Uma decisão baseada apenas na comparação visual de uma assinatura levou à anulação de uma sentença em um processo de cobrança no Acre. O Tribunal de Justiça do Acre (TJAC) entendeu que houve cerceamento de defesa após o juiz de primeira instância negar a realização de perícia técnica para verificar a autenticidade de uma assinatura em uma nota promissória.
A decisão foi publicada na edição desta segunda-feira, 9, do Diário da Justiça Eletrônico.
No processo, o devedor contestou judicialmente a cobrança e afirmou que não havia assinado o documento que originou a dívida.
Mesmo diante da contestação, o magistrado responsável pelo caso negou o pedido da defesa para realização de perícia grafotécnica, exame utilizado para identificar a autoria de uma assinatura, e decidiu pela condenação com base apenas na comparação visual entre a assinatura da nota promissória e documentos pessoais apresentados no processo.
Tribunal aponta falha na análise
Ao analisar o recurso, os desembargadores entenderam que a negativa da prova técnica comprometeu o direito à ampla defesa.
Segundo o colegiado, embora o juiz tenha liberdade para avaliar as provas apresentadas no processo, a análise da autenticidade de uma assinatura exige conhecimento técnico especializado, não podendo ser resolvida apenas pela observação direta.

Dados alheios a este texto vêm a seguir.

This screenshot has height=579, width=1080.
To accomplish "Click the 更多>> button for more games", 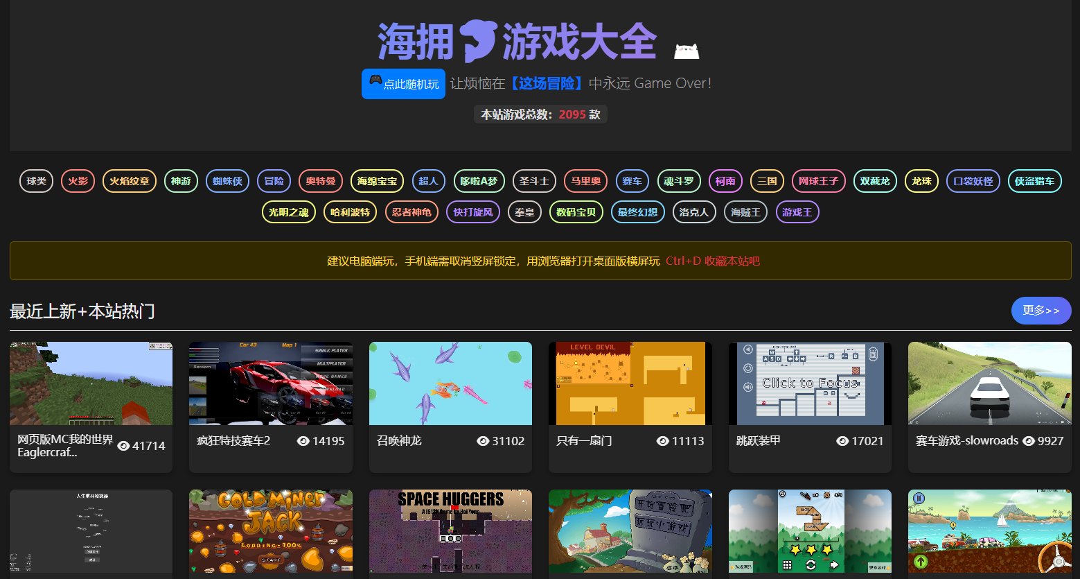I will [1041, 311].

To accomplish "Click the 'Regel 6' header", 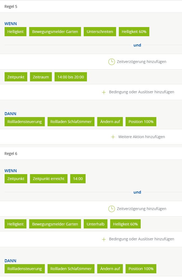I will pos(11,154).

Na decisão, o tribunal destacou que a comparação “a olho nu” entre assinaturas não é suficiente para validar um título de crédito quando há contestação formal da parte envolvida.
Processo volta para nova análise
Com o reconhecimento do cerceamento de defesa, a sentença foi anulada e o processo retornará à fase de instrução.
Agora deverá ser realizada a perícia grafotécnica solicitada pela defesa, que irá determinar se a assinatura atribuída ao devedor é autêntica ou não.
O entendimento reforça que, em ações de cobrança e execução, alegações de falsificação de assinatura exigem análise técnica adequada, garantindo que decisões judiciais não sejam baseadas em documentos cuja autenticidade esteja em dúvida.